REQUIREMENTS
Replace "word card" with "term card" in the part of the entries that opens with the line containing "2.50 (63) dimension?" and closes with the line containing "Action: coord(155,71)", and give only those lines with everything else left as it is.

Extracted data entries
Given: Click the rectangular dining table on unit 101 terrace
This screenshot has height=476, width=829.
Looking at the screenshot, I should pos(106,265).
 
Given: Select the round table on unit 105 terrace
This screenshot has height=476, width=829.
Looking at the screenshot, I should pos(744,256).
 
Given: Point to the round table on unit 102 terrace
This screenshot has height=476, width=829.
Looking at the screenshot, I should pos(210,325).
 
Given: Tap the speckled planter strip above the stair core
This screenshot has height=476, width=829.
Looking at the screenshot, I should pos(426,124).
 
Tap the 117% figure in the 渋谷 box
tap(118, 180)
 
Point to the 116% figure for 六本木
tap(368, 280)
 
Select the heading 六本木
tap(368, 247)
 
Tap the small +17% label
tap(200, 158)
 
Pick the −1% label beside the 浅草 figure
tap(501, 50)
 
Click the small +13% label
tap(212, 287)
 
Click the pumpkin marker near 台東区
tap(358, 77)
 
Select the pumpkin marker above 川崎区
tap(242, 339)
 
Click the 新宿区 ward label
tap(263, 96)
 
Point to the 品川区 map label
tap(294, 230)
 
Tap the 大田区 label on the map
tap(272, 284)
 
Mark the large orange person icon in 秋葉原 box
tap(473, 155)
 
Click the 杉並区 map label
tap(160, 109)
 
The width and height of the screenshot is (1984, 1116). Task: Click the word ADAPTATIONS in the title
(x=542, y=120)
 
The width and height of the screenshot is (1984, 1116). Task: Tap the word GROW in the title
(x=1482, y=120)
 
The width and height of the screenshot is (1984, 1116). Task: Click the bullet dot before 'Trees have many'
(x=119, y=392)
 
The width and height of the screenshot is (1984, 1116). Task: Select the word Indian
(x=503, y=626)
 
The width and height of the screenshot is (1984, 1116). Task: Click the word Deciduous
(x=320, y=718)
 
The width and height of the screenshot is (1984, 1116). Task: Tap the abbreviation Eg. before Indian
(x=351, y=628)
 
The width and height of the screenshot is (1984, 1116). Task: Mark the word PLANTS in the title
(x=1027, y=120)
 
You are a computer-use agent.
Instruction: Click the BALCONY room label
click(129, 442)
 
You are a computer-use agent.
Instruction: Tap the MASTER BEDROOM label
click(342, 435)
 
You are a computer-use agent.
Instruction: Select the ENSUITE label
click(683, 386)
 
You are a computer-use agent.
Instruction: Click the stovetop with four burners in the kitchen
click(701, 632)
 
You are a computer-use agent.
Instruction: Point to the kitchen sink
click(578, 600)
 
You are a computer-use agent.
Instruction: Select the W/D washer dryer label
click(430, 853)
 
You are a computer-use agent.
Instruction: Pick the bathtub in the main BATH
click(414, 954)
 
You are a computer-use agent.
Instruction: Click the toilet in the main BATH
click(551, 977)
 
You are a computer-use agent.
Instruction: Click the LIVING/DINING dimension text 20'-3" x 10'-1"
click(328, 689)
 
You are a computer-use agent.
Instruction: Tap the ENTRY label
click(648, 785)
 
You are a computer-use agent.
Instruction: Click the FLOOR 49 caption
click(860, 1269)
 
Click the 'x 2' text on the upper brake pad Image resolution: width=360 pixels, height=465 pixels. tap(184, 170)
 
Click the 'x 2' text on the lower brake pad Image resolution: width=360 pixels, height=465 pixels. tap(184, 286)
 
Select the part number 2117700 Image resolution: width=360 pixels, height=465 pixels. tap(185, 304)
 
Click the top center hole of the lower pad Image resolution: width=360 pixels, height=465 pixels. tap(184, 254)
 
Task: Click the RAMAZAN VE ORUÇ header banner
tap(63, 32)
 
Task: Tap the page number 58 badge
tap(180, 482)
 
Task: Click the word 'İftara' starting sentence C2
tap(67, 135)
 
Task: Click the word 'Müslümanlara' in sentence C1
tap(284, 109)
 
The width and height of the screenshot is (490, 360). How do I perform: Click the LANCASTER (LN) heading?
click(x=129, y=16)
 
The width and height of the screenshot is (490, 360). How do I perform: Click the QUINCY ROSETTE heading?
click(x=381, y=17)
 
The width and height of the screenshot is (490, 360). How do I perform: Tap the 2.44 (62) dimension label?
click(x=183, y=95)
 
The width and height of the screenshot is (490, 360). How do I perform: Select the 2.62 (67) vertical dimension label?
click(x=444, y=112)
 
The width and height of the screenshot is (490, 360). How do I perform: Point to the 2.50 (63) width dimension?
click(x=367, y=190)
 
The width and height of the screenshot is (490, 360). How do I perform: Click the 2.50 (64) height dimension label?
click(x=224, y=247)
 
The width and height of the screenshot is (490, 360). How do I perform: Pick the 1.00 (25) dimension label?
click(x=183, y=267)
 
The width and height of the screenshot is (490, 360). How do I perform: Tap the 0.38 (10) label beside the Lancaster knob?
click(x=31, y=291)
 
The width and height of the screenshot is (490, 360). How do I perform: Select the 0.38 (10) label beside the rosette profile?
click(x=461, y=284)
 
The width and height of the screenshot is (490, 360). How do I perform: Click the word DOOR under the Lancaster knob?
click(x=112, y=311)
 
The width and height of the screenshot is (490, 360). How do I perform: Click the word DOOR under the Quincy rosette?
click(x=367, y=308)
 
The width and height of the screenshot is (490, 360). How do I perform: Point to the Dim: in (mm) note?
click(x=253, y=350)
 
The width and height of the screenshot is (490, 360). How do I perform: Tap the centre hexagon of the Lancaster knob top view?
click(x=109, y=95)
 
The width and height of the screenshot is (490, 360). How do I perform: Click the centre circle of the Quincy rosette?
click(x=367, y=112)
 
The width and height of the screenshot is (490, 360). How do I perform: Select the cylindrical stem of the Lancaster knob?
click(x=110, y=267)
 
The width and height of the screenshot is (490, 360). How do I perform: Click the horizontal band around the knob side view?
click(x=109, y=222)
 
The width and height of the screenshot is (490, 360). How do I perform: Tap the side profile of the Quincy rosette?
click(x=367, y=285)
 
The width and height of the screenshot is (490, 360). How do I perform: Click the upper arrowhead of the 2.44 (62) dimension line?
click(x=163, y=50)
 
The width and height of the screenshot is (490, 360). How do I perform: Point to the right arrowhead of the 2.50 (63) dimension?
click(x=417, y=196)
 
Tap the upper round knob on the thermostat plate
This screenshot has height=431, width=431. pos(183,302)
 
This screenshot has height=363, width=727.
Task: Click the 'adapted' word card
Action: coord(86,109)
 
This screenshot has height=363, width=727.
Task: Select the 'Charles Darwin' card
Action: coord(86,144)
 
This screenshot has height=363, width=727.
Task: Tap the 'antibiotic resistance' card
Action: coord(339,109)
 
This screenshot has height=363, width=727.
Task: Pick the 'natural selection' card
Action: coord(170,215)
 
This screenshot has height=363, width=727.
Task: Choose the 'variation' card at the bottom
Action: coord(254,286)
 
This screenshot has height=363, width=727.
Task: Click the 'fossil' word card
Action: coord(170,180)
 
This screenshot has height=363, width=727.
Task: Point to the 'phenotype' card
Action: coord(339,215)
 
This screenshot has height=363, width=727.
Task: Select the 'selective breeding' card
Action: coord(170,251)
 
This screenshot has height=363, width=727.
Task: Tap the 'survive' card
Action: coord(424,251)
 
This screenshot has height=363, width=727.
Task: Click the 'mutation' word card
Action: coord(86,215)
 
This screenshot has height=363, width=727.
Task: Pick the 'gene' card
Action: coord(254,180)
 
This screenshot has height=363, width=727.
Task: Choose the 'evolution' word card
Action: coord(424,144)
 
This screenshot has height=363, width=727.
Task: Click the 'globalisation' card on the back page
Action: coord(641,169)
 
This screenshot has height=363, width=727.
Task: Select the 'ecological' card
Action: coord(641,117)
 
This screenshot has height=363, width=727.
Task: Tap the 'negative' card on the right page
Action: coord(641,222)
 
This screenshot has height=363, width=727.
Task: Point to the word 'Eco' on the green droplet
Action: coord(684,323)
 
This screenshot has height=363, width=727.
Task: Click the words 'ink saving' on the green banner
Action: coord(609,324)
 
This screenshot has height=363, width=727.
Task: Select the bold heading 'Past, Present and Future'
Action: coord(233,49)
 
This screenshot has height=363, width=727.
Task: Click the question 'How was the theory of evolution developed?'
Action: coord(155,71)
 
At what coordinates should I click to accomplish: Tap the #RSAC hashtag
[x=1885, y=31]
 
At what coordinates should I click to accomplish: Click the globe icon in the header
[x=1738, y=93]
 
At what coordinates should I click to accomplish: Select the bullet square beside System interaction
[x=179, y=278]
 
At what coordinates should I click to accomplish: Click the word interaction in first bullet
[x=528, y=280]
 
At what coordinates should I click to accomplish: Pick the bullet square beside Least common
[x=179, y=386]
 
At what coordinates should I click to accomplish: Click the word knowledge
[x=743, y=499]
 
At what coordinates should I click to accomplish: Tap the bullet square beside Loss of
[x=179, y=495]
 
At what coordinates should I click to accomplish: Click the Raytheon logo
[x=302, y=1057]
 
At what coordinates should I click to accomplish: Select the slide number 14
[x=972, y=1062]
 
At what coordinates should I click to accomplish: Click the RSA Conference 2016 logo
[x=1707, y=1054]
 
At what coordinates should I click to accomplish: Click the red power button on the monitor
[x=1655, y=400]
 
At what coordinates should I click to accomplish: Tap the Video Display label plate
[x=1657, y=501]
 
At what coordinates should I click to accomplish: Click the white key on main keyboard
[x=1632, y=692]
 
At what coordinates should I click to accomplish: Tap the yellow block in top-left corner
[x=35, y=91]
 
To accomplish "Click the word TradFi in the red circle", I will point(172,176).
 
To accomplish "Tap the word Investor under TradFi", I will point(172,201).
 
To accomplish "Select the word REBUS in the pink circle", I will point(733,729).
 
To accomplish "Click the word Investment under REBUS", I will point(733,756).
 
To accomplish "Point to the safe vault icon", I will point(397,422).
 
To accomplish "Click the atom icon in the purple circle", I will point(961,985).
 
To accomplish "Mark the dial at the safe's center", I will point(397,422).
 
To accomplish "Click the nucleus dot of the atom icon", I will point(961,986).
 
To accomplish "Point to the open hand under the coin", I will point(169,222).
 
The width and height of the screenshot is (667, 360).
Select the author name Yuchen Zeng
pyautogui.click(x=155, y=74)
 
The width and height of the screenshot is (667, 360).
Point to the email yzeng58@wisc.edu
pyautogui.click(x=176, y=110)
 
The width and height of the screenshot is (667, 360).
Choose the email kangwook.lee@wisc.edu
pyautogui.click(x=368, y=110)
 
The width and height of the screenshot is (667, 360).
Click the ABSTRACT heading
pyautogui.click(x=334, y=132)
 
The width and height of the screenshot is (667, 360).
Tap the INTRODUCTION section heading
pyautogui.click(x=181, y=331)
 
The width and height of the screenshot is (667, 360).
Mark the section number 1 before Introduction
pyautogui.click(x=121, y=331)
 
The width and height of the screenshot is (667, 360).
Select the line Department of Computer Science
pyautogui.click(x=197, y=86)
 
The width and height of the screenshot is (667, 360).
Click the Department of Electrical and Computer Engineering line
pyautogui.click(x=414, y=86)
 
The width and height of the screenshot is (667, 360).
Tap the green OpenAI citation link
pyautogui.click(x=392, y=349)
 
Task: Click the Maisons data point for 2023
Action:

FULL OUTPUT
The width and height of the screenshot is (490, 360). How do I perform: Point to the right arrowhead of the 2.50 (63) dimension?
click(x=417, y=196)
 
Tap the upper round knob on the thermostat plate
This screenshot has height=431, width=431. pos(183,302)
 
This screenshot has height=363, width=727.
Task: Click the 'adapted' term card
Action: coord(86,109)
 
This screenshot has height=363, width=727.
Task: Select the 'Charles Darwin' card
Action: coord(86,144)
 
This screenshot has height=363, width=727.
Task: Tap the 'antibiotic resistance' card
Action: coord(339,109)
 
This screenshot has height=363, width=727.
Task: Pick the 'natural selection' card
Action: coord(170,215)
 
This screenshot has height=363, width=727.
Task: Choose the 'variation' card at the bottom
Action: coord(254,286)
 
This screenshot has height=363, width=727.
Task: Click the 'fossil' term card
Action: coord(170,180)
 
This screenshot has height=363, width=727.
Task: Point to the 'phenotype' card
Action: coord(339,215)
 
This screenshot has height=363, width=727.
Task: Select the 'selective breeding' card
Action: coord(170,251)
 
This screenshot has height=363, width=727.
Task: Tap the 'survive' card
Action: coord(424,251)
 
This screenshot has height=363, width=727.
Task: Click the 'mutation' term card
Action: coord(86,215)
 
This screenshot has height=363, width=727.
Task: Pick the 'gene' card
Action: coord(254,180)
 
This screenshot has height=363, width=727.
Task: Choose the 'evolution' term card
Action: coord(424,144)
 
This screenshot has height=363, width=727.
Task: Click the 'globalisation' card on the back page
Action: coord(641,169)
 
This screenshot has height=363, width=727.
Task: Select the 'ecological' card
Action: coord(641,117)
 
This screenshot has height=363, width=727.
Task: Tap the 'negative' card on the right page
Action: coord(641,222)
 
This screenshot has height=363, width=727.
Task: Point to the word 'Eco' on the green droplet
Action: coord(684,323)
 
This screenshot has height=363, width=727.
Task: Click the words 'ink saving' on the green banner
Action: coord(609,324)
 
This screenshot has height=363, width=727.
Task: Select the bold heading 'Past, Present and Future'
Action: coord(233,49)
 
This screenshot has height=363, width=727.
Task: Click the question 'How was the theory of evolution developed?'
Action: coord(155,71)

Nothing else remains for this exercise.